Eu engravidei de uma fita cassete azul
Electrick Children (Estados Unidos, 2012), de Rebecca Thomas
Não é todo dia que uma personagem de cinema alega ter engravidado, numa concepção imaculada, de uma fita cassete azul que toca um rock cujo refrão diz “Don't leave me hanging on the telephone”. Também não é todo dia que o cinema consegue espinafrar com inteligência o que há de obscurantismo na religião.
Agridoce seria um adjetivo adequado a Electrick Children. Não quer ser uma bobagem fofinha como se vê no cinema de Miranda July (Eu, Você e Todos Nós), nem rompe com todos os cânones da narrativa clássica. Rebecca Thomas estreia na direção com um bom exercício sobre fábula.

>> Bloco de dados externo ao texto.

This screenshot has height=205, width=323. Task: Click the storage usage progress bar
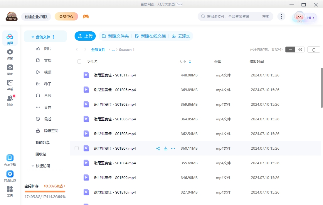coord(45,192)
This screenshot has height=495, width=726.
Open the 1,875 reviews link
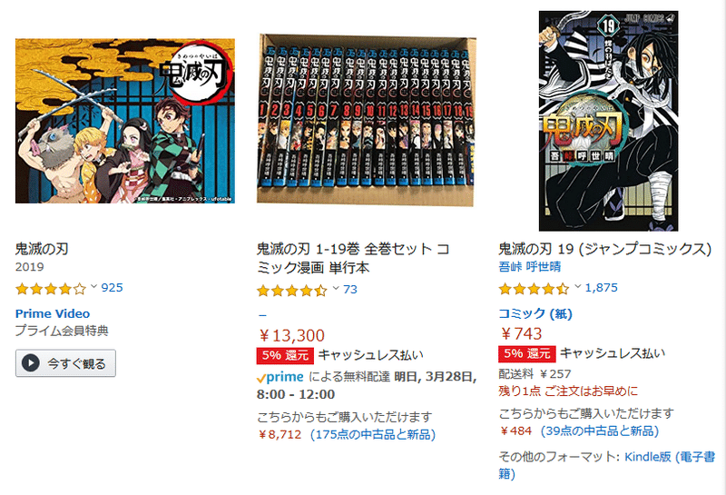tap(601, 288)
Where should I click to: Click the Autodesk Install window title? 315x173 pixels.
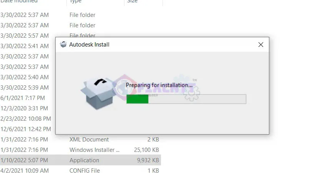(x=89, y=45)
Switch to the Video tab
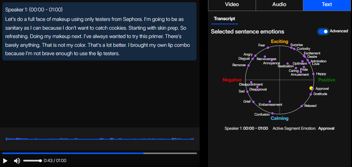The width and height of the screenshot is (352, 167). tap(232, 5)
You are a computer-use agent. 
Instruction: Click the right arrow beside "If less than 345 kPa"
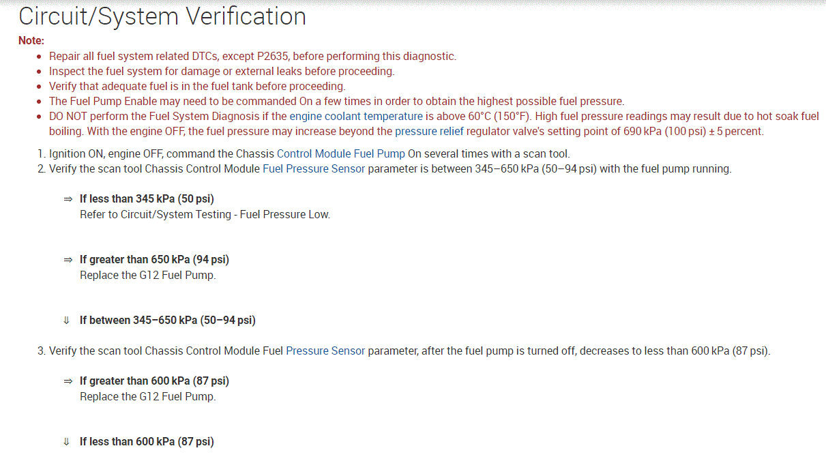(68, 199)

O primeiro plano mostra as tranças caprichosamente enroladas nos cabelos loiros de uma menina, Rachel, que acaba de completar 15 anos e está se confessando para o pai, um líder mórmon. Seu irmão, Mr. Will, está ao lado. Na próxima cena, vemos um breve panorama da comunidade. Crianças brincam, vestidas com roupas do passado. Estamos num filme de época? Por que Rachel tem os cabelos enrolados como uma mulher que poderia estar em L’Apollonide: Os Amores da Casa de Tolerância? Mas se o cenário se parece com filme de época do início do Século XX, como alguém escuta uma fita cassete?
Numa noite, por acidente, ela escuta o que está na fita azul. Toca “Hanging on the Telephone”, do The Nerves. O milagre acontece. Meses depois, ela está grávida. Do homem que canta na fita azul. E sai da repressão de Utah em busca do responsável pela concepção imaculada. Cai em Las Vegas.

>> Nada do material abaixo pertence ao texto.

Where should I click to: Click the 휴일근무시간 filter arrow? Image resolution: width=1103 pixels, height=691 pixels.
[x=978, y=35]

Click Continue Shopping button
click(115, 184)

O estranhamento inicial sobre o tempo passado é deslocado posteriormente ao tempo presente: se estamos em 2012, como a família de Rachel ainda escuta uma fita cassete, não um mp3 ou um CD? Daí em diante, temos uma interessante fábula do proibicionismo, da cultura do medo e da repressão em religiões ortodoxas e fechadas para o mundo. Na sua jornada, Rachel busca o suposto pai, mas na verdade está encontrando a si própria. Muitos acidentes acontecem no caminho.

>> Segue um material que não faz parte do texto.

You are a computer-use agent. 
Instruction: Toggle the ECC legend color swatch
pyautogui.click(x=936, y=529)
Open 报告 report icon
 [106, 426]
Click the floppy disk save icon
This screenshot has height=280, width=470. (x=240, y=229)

Electrick Children prefere sempre o alívio do humor, o que não anula seu tom crítico. Infelizmente, o desfecho do filme é um atropelo só. A pressa e a insegurança em ser autoexplicativo minaram o impacto do trabalho de estreia de Rebecca Thomas. Ainda assim, um bom filme, que foge de muitos lugares comuns, mas cai em outros.